Permabit Albireo SANblox™ FAQ


What is Albireo SANblox™?

Albireo SANblox is the storage industry’s first inline data efficiency appliance for Fibre Channel SANs.
A breakthrough in data reduction technologies, SANblox enables any SAN deployment to deliver 6X more capacity, at 85% less cost and up to 400% more performance with minimum 300 microsecond latency, giving traditional arrays the equivalent of all flash array performance at a fraction of the cost.

Based on Permabit’s Albireo data deduplication and HIOPS Compression™ software, SANblox also incorporates Red Hat® Enterprise Linux, Red Hat Enterprise Linux High Availability and Fibre Channel software from Emulex®. These components are integrated together with a set of Permabit management tools that simplify administration of the solution and enhance supportability. The product is delivered as a 1U form factor appliance using hardware from Permabit or one of its OEM partners

What market(s) does SANblox serve?

SANblox serves the $20B medium and large enterprise markets where Fibre Channel SAN storage is widely adopted and has broad horizontal application. SANblox provides immediate benefits for software products that store large amounts of redundant data such as virtual server farms and VDI solutions.

In addition, SANblox can provide benefits for software that produces compressible data such as traditional databases (OLTP, data warehouses), analytic applications, and “big data” applications including those that process and store system logs and sensor data. These applications are the backbone of the finance, healthcare, education, retail, manufacturing and energy industries.
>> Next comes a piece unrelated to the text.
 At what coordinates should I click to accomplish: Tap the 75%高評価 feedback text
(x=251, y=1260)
What makes SANblox unique?

SANblox is the only high performance data efficiency solution on the market to supply both inline deduplication and compression to any Fibre Channel array. It is unique in that deduplication and compression are designed to work in concert so that the most appropriate optimization technology is used on the appropriate data set.
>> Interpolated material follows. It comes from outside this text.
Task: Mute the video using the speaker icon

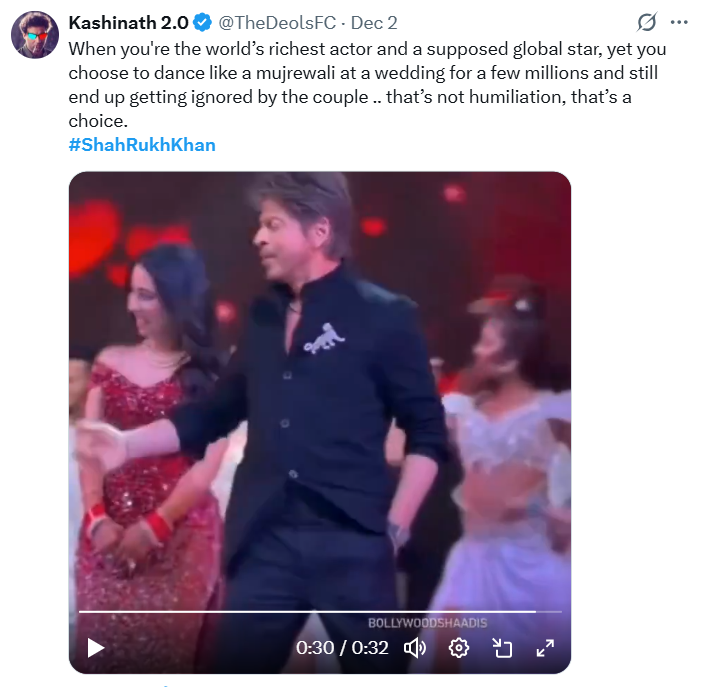Action: 415,648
Because SANblox sits as a separate appliance on the SAN, it can be applied to data sets that will benefit from optimization technologies, while remaining out of the data path for those that won’t. And, the modular approach of SANblox leverages existing management features of the array (such as thin provisioning, snapshots, and replication features) to minimize the number of new administration tasks required.
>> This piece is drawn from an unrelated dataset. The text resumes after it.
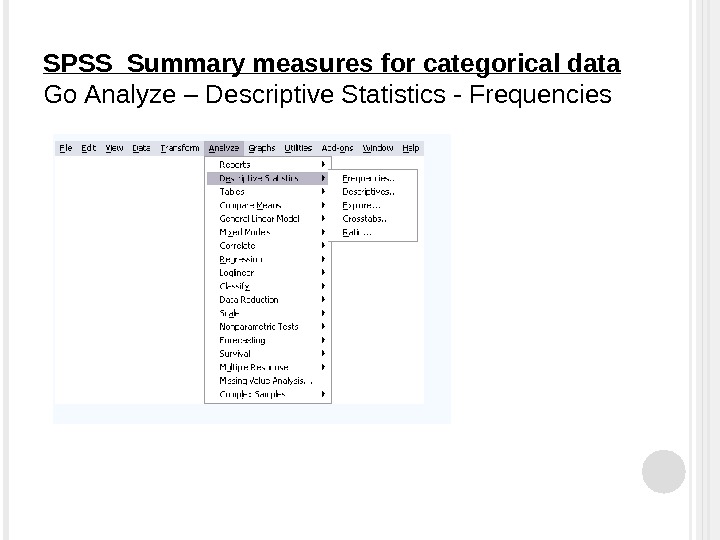This screenshot has height=540, width=720.
Task: Open the Graphs menu
Action: pos(262,148)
Unlike gateway products that perform write-back caching to mask poor performance, SANblox always commits data to storage before a write is acknowledged.  Writes are never acknowledged before being persistently stored, and both data and metadata are maintained in the enterprise storage device. This improves data safety because once a write completes, data is immediately under the protection of the array.

Other SAN gateway products such as the IBM SVC and NetApp V-Series either do not support deduplication or are not designed for use with the heavy random workloads found in many mission critical application environments.

What advantage does having inline data efficiency give SANblox?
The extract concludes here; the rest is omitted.